Edited 5 Years Ago by myk45: n/a

two points:

In a double linked list, you have a structure like this: leftSentinel <=> node <=> node <=> ... <=> rightSentinel In your code, leftSentinel and rightSentinel are merely NULL not full nodes. That means that when you are following pointers from one node to another, you have to be careful every time to avoid dereferencing the NULL on the end. If, instead, you have full-featured (but empty) nodes on the ends, your code is simpler: There is no special case for dealing with an empty list, there is no difference between iterating from one node to another and iterating from or to one end or the other.

When your compiler issues an error, you can usually figure out what it means. Rules of thumb:

  • The problem is probably on or before the line the compiler mentions
  • After the first error, the compiler is confused. Ignore any errors except the first reported
  • If the problem is a syntax error, look on the line(s) above for a missing semi-colon, a missing curly brace or parenthesis, etc.
  • If the error message is too large for you to easily parse, break it apart and read it carefully: The compiler writers are trying to be helpful, so the information is probably there, even if well hidden.

Edited 5 Years Ago by griswolf: n/a

I think maybe the Node declaration is scoped, so at lines 37 through 42 of the online compier's code you linked above, you may want DoubleList::Node where you now have Node . Not sure this is the problem, just thinking about the error message.

Well, would this be ok then?

[ lptr = NULL Left_sentilel rptr] <-> [lptr Node1 rptr] <-> [lptr Node2 rptr] ....... [ lptr right_sentilel rptr = NULL ]

So, now,my left and right sentinels will be normal nodes, with the rptr, lptr being NULL.

Is this what you meant?

Edited 5 Years Ago by myk45: n/a

Yes, that would be better, easier. And it brings us back to the "extra credit" question in my first post: Can (should) you use a single sentinelNode to handle both ends of the list? Note that leftSentinel isn't using its lptr ...
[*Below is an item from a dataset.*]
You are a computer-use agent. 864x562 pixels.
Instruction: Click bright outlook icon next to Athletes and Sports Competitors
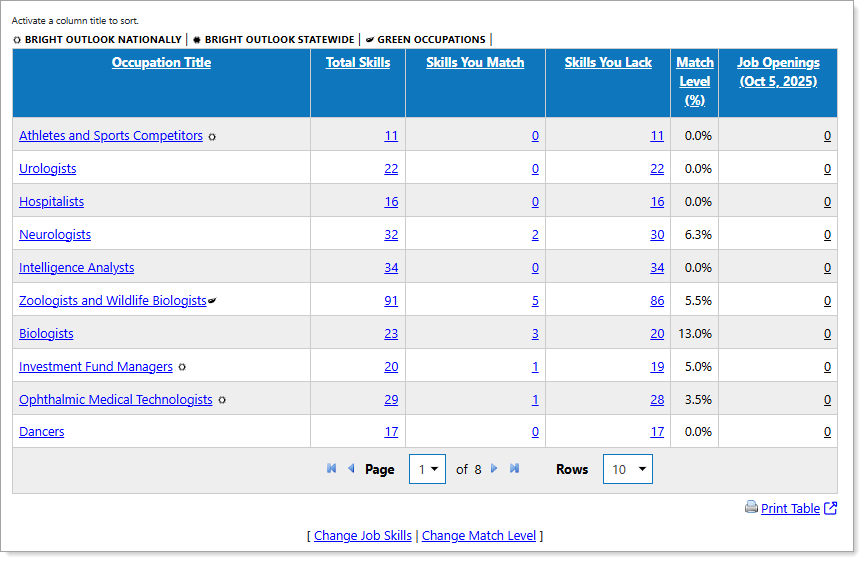pyautogui.click(x=212, y=136)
One other thing I've thought about is a 'roll of film' list (picture: "O___O") where leftSentinel->lptr = &leftSentinel and similarly on the right. Now you can iterate forever without ever running off the end. There are pros and cons (mostly cons, I decided, in the end).
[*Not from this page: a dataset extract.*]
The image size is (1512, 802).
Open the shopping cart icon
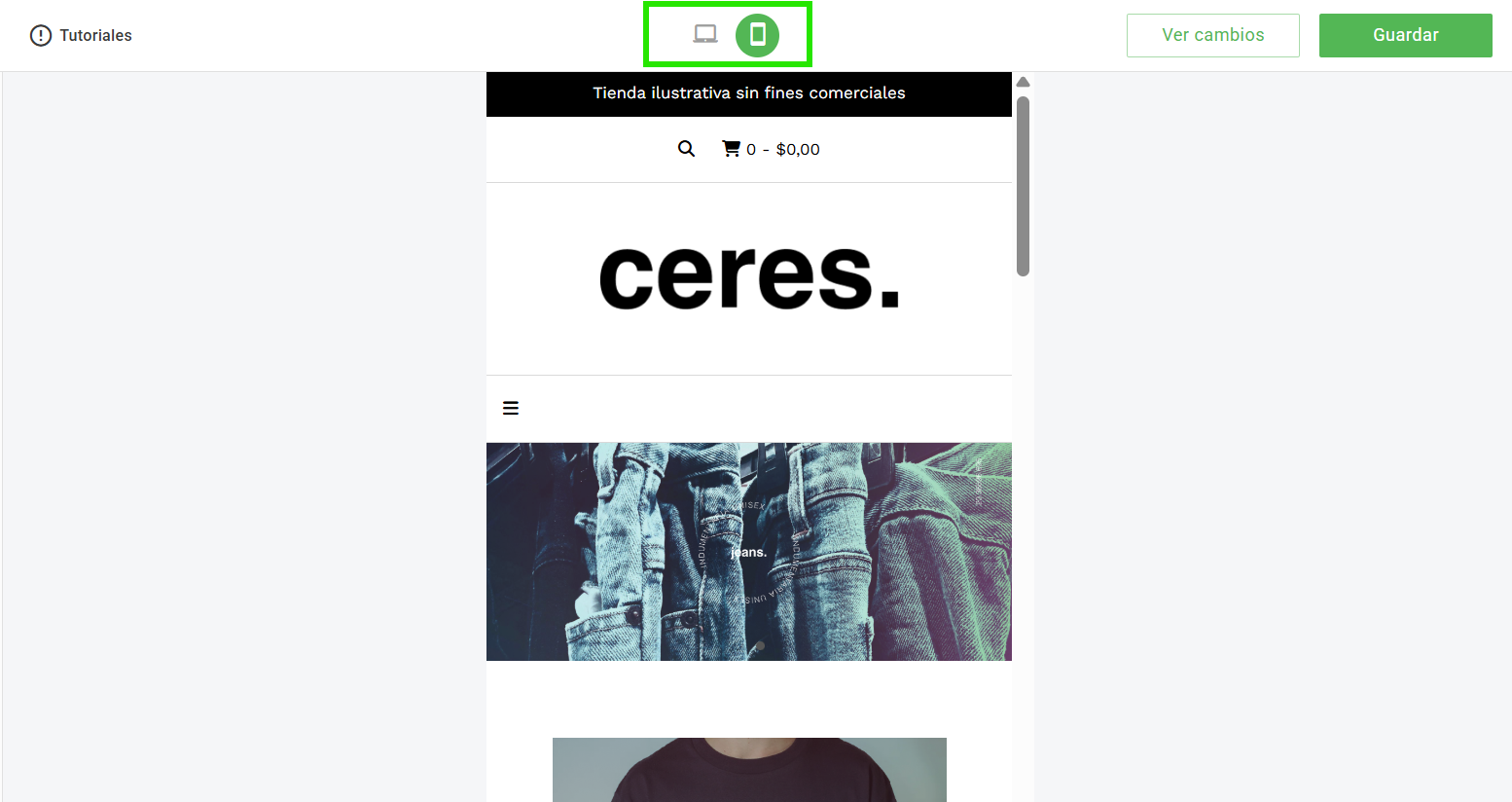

Edited 5 Years Ago by griswolf: n/a

Solved. This was the problem: had to put "typename"

template<typename T>
typename doubleList<T>::Node* doubleList<T> :: getNode()
{
        Node* ptr = new Node();
        return ptr;
}

@griswolf

Well, about using the lefPtr of the left sentinel, best i could think of is, make a circular list. But i did not intend to make one.
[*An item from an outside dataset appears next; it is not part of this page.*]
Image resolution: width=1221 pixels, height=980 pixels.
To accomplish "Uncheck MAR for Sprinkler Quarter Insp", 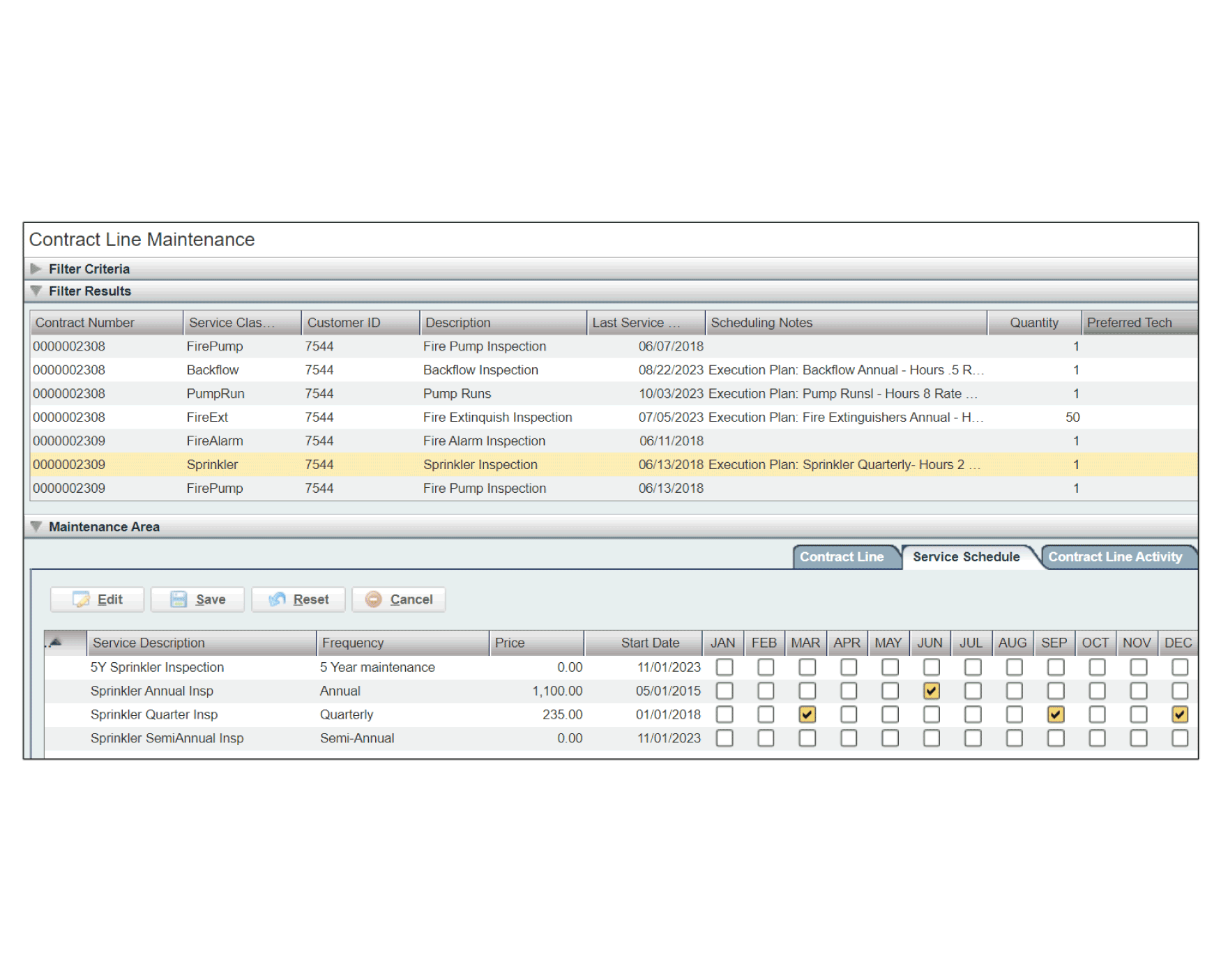I will 807,714.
So, im not sure how we can use the left sentinel for both ends. Any ideas?
Thanks.

Edited 5 Years Ago by myk45: n/a

It looks circular, but it is not (exactly) because you are using it as a 'straight' list. The advantage is one fewer nodes to allocate,so smaller size and quicker constructor. If you want to implement a circular queue based on this, it would be pretty easy, though.